Your output should be the lines from the one with "Instruction: Open the 表示 menu" through the last line of the records below, exactly as written, minus the pictures.
*** Opening of Raw data ***
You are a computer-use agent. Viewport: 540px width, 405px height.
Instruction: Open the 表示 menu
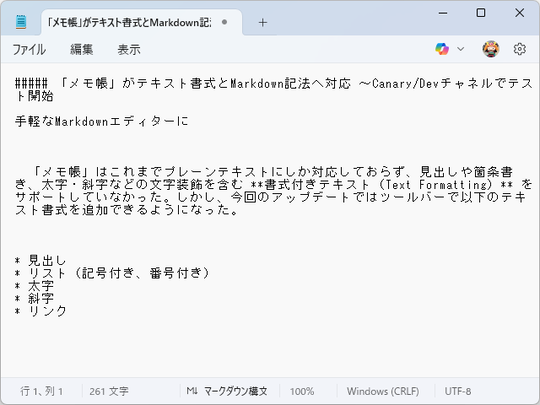click(x=129, y=50)
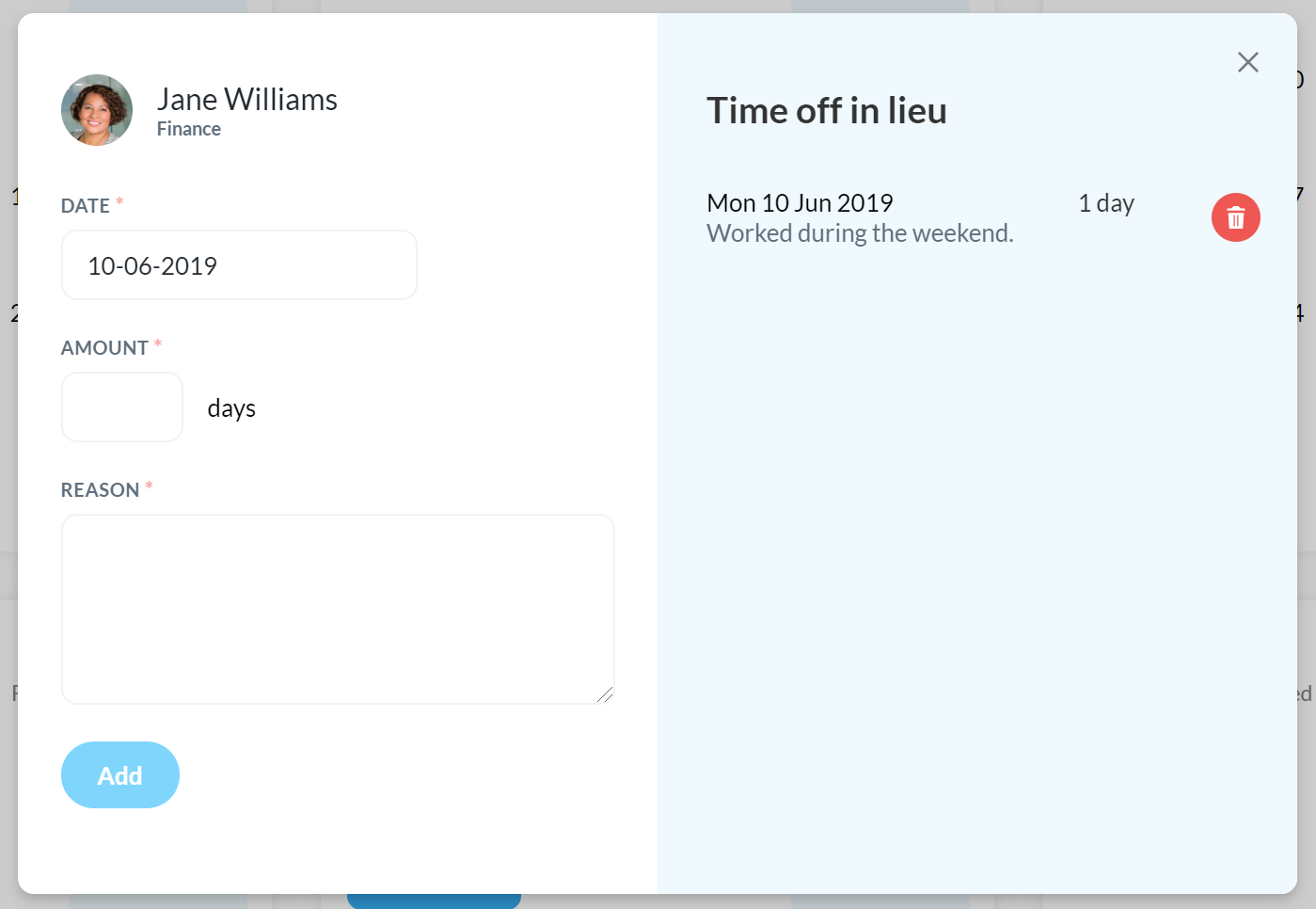This screenshot has width=1316, height=909.
Task: Delete the Mon 10 Jun 2019 entry
Action: [x=1235, y=217]
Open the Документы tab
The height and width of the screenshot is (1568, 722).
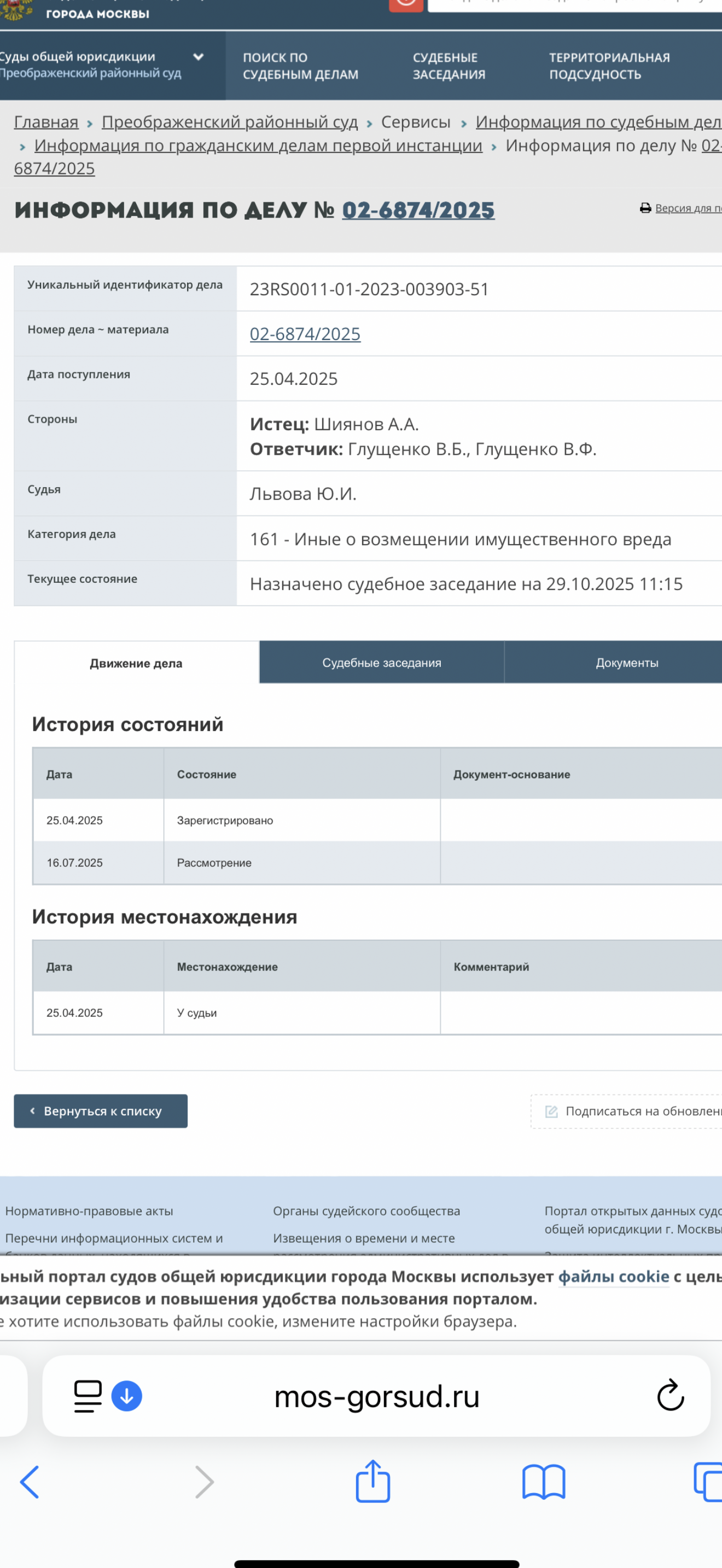pos(626,662)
*** Close of Raw data ***
**Answer for the task**:
Instruction: Open the 表示 menu
click(x=129, y=50)
This screenshot has width=1316, height=909.
Task: Delete the Mon 10 Jun 2019 entry
Action: [x=1235, y=217]
Open the Документы tab
The height and width of the screenshot is (1568, 722).
pos(626,662)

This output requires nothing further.